The Actuaries Institute has called for the adoption of a new framework that factors in the provision of ‘help’ and ‘guidance’ alongside personal financial advice, but places SMSFs in a high tier for complexity or risk.
The framework was detailed in a paper, “Financial Advice Reform and Help, Guidance and Advice (HGA)”, released yesterday by the institute, which stated it would work alongside the pending Delivering Better Financial Outcomes legislation.
Under the proposal, consumers would be able to access assistance under three definitions that increased in complexity and specificity, with the first being ‘help’, which would be basic factual information, tools and calculators to better understand various services and processes.
Secondly, ‘guidance’ would allow for the provision of suggestions or directions based on a person’s general circumstances, such as paying off debt, budgeting and cash-flow planning, life insurance cover, retirement planning and income needs in retirement.
Finally, ‘advice’ would retain its definition of personalised, professional recommendations that consider a person’s financial situation and goals.
The paper noted personalised financial advice had a range of risks and complexity and suggested it also be tiered according to those factors, with regulatory controls increasing accordingly, and placed SMSFs in the high-risk category.
“This tiering would also recognise that the risk of potential consumer harm increases with complexity. We could have the following tiers,” it stated.
“Simple (low risk) – this could include advice about the amount of life insurance needed, the treatment of contributions within a superannuation fund, budgeting and saving through safe products.

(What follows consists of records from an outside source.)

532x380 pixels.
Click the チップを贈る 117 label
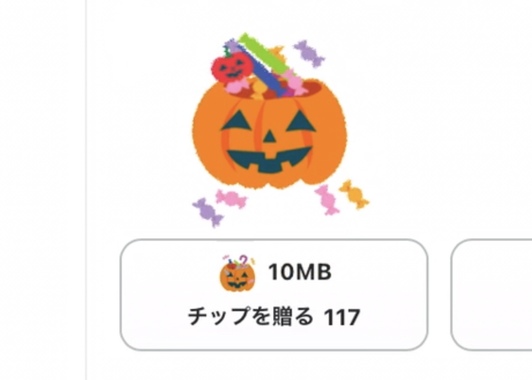[x=274, y=316]
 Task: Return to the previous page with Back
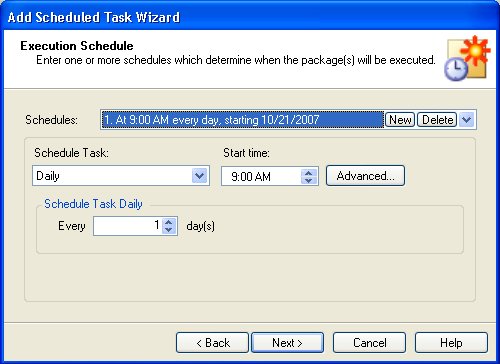click(x=212, y=342)
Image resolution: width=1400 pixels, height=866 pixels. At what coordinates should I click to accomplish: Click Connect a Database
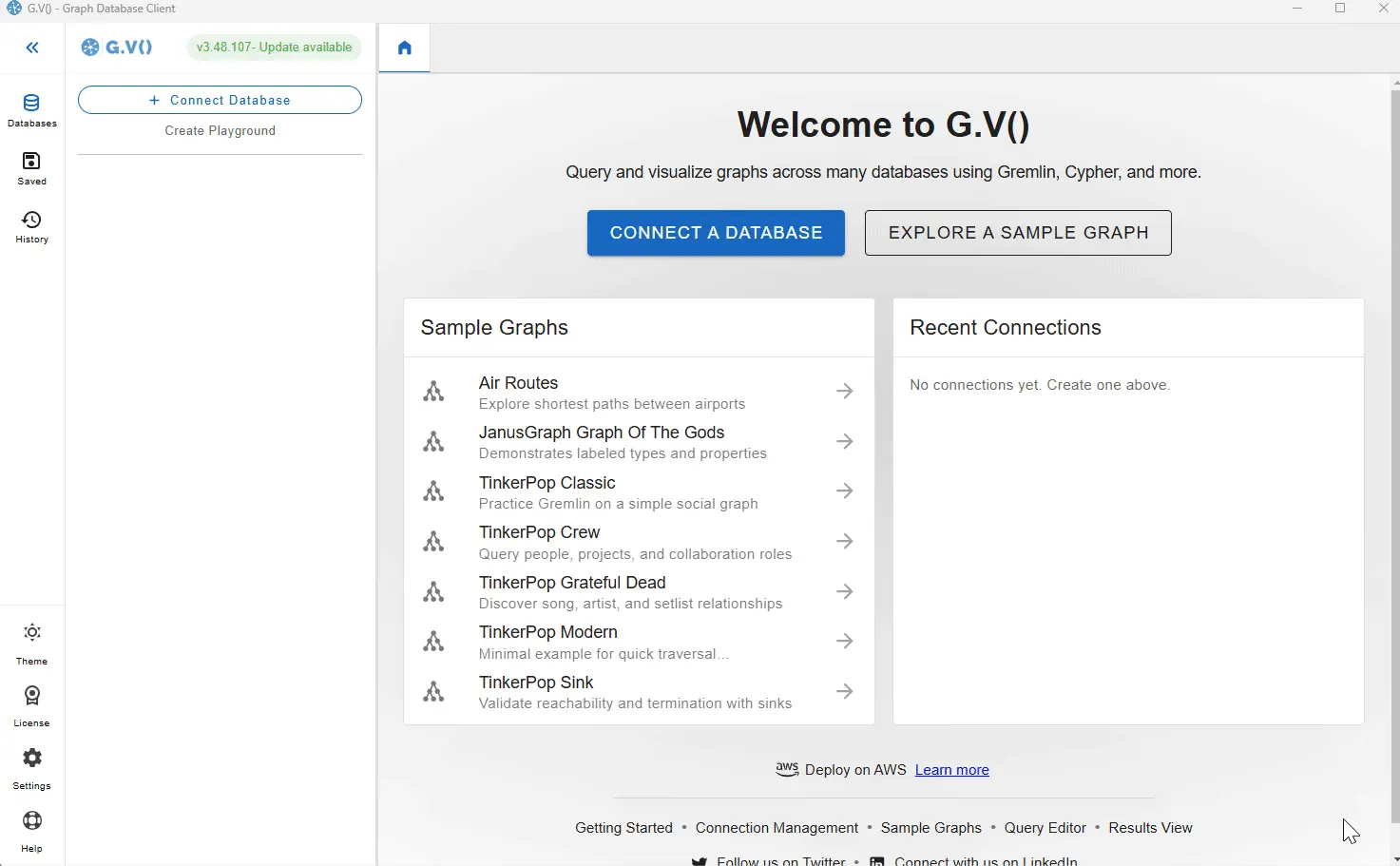[x=715, y=232]
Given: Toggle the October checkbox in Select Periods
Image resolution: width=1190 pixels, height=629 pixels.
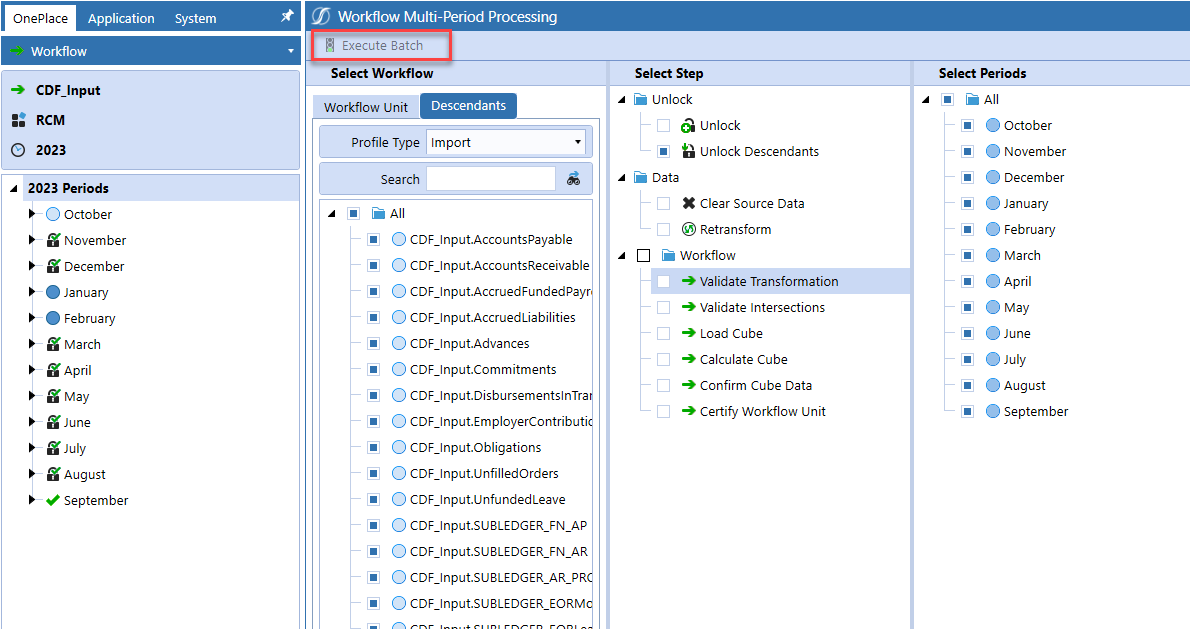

“Normal (medium risk) – this could include deciding on an investment strategy, moving onto an investment platform and setting up separately managed accounts.
“Complex (high risk) – setting up an SMSF, geared investment and international investments.”
Actuaries Institute non-executive director and chair of its HGA working group Andrew Gale said the framework was required as current regulations treat all financial advice as equally complex and do not differentiate between what is simple guidance compared to comprehensive planning.
“Our framework provides the architecture that will enable millions of people of all ages to receive support in different levels of complexity and that fits their individual needs,” Gale said.
“We have a tsunami of retirees coming over the next decade, but many don’t want or need or cannot afford full, comprehensive financial advice.
“Giving them help and guidance on common issues – such as age pension entitlements, and how to think about paying down debt and moving superannuation to a retirement-phase account – would allow them to retire with greater confidence.”